*PROVIDED ENTRIES:*

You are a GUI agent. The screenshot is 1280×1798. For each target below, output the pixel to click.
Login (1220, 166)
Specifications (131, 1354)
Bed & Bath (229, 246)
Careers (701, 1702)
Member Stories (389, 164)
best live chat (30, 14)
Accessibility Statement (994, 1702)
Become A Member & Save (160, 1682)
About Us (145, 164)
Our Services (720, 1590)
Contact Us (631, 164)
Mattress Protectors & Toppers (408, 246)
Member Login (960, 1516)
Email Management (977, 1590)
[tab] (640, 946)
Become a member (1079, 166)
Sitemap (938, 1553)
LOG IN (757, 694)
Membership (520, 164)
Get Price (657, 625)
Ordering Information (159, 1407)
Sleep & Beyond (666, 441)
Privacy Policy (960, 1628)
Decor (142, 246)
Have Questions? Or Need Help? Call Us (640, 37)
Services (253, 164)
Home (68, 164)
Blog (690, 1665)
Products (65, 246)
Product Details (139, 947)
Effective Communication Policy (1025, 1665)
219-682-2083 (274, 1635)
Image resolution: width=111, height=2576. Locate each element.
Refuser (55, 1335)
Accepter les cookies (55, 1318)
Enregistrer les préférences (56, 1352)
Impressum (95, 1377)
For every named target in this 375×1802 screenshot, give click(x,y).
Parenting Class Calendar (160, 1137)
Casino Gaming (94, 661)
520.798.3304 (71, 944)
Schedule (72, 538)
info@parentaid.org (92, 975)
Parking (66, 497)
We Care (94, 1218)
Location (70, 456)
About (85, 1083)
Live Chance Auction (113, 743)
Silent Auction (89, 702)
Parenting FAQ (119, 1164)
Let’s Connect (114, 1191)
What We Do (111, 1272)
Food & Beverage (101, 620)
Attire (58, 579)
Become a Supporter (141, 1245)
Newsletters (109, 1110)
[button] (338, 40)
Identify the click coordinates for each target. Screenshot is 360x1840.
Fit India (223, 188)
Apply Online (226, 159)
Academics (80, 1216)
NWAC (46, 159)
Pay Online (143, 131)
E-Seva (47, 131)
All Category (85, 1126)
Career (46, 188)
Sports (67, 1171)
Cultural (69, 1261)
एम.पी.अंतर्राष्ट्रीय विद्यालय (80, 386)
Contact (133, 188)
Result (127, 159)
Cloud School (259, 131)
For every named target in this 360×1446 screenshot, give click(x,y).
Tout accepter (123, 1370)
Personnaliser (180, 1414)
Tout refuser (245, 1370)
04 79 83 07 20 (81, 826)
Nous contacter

*WHAT IS BEING ASKED:*
Extract each line of the material exactly as it stands.

*TASK SOLUTION:*
You are a GUI agent. The screenshot is 1280×1798. For each target below, output the pixel to click.
Login (1220, 166)
Specifications (131, 1354)
Bed & Bath (229, 246)
Careers (701, 1702)
Member Stories (389, 164)
best live chat (30, 14)
Accessibility Statement (994, 1702)
Become A Member & Save (160, 1682)
About Us (145, 164)
Our Services (720, 1590)
Contact Us (631, 164)
Mattress Protectors & Toppers (408, 246)
Member Login (960, 1516)
Email Management (977, 1590)
[tab] (640, 946)
Become a member (1079, 166)
Sitemap (938, 1553)
LOG IN (757, 694)
Membership (520, 164)
Get Price (657, 625)
Ordering Information (159, 1407)
Sleep & Beyond (666, 441)
Privacy Policy (960, 1628)
Decor (142, 246)
Have Questions? Or Need Help? Call Us (640, 37)
Services (253, 164)
Home (68, 164)
Blog (690, 1665)
Products (65, 246)
Product Details (139, 947)
Effective Communication Policy (1025, 1665)
219-682-2083 (274, 1635)
Image resolution: width=111, height=2576. Locate each element.
Refuser (55, 1335)
Accepter les cookies (55, 1318)
Enregistrer les préférences (56, 1352)
Impressum (95, 1377)
For every named target in this 375×1802 screenshot, give click(x,y).
Parenting Class Calendar (160, 1137)
Casino Gaming (94, 661)
520.798.3304 (71, 944)
Schedule (72, 538)
info@parentaid.org (92, 975)
Parking (66, 497)
We Care (94, 1218)
Location (70, 456)
About (85, 1083)
Live Chance Auction (113, 743)
Silent Auction (89, 702)
Parenting FAQ (119, 1164)
Let’s Connect (114, 1191)
What We Do (111, 1272)
Food & Beverage (101, 620)
Attire (58, 579)
Become a Supporter (141, 1245)
Newsletters (109, 1110)
[button] (338, 40)
Identify the click coordinates for each target. Screenshot is 360x1840.
Fit India (223, 188)
Apply Online (226, 159)
Academics (80, 1216)
NWAC (46, 159)
Pay Online (143, 131)
E-Seva (47, 131)
All Category (85, 1126)
Career (46, 188)
Sports (67, 1171)
Cultural (69, 1261)
एम.पी.अंतर्राष्ट्रीय विद्यालय (80, 386)
Contact (133, 188)
Result (127, 159)
Cloud School (259, 131)
For every named target in this 360×1446 screenshot, give click(x,y).
Tout accepter (123, 1370)
Personnaliser (180, 1414)
Tout refuser (245, 1370)
04 79 83 07 20 (81, 826)
Nous contacter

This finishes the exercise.